(Data entries)
┌────────

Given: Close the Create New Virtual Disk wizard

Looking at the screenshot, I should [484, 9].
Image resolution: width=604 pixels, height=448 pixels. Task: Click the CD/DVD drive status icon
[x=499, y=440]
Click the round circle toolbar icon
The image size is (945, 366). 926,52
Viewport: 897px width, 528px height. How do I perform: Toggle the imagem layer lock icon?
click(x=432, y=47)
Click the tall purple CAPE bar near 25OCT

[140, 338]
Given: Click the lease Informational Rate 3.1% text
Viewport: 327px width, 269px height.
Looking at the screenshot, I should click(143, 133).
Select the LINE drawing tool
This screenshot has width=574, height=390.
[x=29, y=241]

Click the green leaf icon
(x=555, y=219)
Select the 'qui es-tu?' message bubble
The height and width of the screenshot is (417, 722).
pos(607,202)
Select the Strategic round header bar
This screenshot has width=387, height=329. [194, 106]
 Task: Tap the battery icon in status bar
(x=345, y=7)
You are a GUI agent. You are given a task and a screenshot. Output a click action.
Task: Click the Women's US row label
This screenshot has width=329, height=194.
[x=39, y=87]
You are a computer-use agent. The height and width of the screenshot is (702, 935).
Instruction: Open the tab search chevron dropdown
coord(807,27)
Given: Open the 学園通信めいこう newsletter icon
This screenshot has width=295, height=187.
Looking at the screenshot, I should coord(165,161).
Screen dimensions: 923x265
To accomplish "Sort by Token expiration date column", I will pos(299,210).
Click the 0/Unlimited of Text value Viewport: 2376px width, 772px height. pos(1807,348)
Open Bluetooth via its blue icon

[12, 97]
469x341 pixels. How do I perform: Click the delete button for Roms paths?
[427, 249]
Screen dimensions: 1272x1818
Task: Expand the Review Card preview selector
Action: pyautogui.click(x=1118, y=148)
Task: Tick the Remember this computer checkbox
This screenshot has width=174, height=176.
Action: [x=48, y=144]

└────────

* _Work to be completed_
Copy word for word the stretch of entries above from the line that has "Screen dimensions: 923x265" through the line that has "Task: Tick the", both ends included, and nothing outside it.

* _Written answer_
Screen dimensions: 923x265
To accomplish "Sort by Token expiration date column", I will pos(299,210).
Click the 0/Unlimited of Text value Viewport: 2376px width, 772px height. pos(1807,348)
Open Bluetooth via its blue icon

[12, 97]
469x341 pixels. How do I perform: Click the delete button for Roms paths?
[427, 249]
Screen dimensions: 1272x1818
Task: Expand the Review Card preview selector
Action: pyautogui.click(x=1118, y=148)
Task: Tick the Remember this computer checkbox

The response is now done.